Task goal
Copy out all lines of the listing below that hold "Remix".

Data supplied
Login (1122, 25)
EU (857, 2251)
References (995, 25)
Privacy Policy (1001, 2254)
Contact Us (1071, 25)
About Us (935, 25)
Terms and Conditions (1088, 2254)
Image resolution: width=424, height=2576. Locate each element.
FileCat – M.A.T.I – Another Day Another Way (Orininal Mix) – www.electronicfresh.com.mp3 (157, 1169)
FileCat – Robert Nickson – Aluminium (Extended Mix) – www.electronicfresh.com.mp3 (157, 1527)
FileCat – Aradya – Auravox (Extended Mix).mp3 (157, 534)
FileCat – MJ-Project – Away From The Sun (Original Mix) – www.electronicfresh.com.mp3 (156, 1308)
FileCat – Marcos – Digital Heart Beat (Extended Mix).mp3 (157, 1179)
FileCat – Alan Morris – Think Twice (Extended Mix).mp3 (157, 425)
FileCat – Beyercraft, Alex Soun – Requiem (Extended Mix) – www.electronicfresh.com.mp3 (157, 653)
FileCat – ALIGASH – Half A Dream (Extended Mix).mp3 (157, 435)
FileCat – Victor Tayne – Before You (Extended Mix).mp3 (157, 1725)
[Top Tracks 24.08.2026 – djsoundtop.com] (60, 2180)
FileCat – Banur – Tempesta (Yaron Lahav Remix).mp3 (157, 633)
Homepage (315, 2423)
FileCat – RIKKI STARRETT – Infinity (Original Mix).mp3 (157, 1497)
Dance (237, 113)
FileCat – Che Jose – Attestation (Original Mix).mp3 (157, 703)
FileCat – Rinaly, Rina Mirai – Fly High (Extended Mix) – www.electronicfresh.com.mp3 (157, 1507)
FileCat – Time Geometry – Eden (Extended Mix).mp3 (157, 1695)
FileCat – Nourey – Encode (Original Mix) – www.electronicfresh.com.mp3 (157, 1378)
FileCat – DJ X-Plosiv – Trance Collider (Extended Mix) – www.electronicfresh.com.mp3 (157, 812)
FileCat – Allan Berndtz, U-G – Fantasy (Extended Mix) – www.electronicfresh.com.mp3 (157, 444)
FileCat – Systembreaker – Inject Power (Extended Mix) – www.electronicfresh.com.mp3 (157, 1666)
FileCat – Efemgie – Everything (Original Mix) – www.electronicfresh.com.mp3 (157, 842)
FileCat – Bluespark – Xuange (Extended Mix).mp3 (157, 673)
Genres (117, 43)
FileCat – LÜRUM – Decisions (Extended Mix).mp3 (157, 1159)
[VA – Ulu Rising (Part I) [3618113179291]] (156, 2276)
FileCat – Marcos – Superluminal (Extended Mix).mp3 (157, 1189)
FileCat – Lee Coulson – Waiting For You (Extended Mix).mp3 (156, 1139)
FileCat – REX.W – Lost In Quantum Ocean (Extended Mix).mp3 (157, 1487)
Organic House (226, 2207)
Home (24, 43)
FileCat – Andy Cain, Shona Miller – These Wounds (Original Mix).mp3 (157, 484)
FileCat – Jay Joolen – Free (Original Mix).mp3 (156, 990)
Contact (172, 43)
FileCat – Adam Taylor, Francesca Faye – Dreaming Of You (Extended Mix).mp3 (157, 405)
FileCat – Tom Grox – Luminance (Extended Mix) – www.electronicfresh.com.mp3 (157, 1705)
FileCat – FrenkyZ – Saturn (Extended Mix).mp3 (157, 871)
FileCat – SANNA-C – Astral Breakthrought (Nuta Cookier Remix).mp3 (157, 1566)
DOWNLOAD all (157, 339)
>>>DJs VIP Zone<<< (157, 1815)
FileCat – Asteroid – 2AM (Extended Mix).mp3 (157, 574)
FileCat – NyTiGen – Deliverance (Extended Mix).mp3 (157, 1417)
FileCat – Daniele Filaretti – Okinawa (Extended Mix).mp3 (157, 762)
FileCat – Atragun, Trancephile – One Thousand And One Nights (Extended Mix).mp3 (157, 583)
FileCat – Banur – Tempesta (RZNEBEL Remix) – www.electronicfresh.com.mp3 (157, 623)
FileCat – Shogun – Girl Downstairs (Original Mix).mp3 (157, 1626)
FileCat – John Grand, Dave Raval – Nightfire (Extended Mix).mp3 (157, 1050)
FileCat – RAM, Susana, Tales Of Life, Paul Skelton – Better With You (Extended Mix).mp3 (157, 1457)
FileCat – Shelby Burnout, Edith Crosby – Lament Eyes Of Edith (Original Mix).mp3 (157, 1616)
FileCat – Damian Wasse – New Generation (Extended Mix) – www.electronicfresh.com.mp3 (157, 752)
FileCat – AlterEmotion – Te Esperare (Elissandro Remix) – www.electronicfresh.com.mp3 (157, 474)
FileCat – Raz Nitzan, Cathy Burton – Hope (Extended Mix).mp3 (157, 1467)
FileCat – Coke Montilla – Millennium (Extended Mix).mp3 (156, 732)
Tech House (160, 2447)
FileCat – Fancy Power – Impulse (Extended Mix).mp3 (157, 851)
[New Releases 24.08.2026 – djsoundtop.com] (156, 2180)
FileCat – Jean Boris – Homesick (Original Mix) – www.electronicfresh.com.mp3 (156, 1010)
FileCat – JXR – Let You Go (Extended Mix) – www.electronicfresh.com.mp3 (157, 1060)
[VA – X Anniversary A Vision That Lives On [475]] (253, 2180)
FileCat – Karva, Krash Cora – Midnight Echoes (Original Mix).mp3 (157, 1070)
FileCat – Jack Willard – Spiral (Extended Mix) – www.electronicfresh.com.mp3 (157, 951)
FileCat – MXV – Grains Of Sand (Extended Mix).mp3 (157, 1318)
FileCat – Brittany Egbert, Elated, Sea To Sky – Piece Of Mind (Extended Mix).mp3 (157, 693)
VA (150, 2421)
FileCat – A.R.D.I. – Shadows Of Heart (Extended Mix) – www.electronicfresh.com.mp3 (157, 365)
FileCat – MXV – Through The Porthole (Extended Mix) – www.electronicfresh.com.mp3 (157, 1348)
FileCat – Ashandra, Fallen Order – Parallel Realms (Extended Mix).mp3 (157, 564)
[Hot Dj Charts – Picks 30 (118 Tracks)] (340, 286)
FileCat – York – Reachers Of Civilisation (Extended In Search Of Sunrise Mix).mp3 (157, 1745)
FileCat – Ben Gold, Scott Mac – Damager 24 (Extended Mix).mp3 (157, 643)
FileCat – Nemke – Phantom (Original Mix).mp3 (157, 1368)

Answer section
FileCat – Banur – Tempesta (Yaron Lahav Remix).mp3 (157, 633)
FileCat – SANNA-C – Astral Breakthrought (Nuta Cookier Remix).mp3 (157, 1566)
FileCat – Banur – Tempesta (RZNEBEL Remix) – www.electronicfresh.com.mp3 (157, 623)
FileCat – AlterEmotion – Te Esperare (Elissandro Remix) – www.electronicfresh.com.mp3 (157, 474)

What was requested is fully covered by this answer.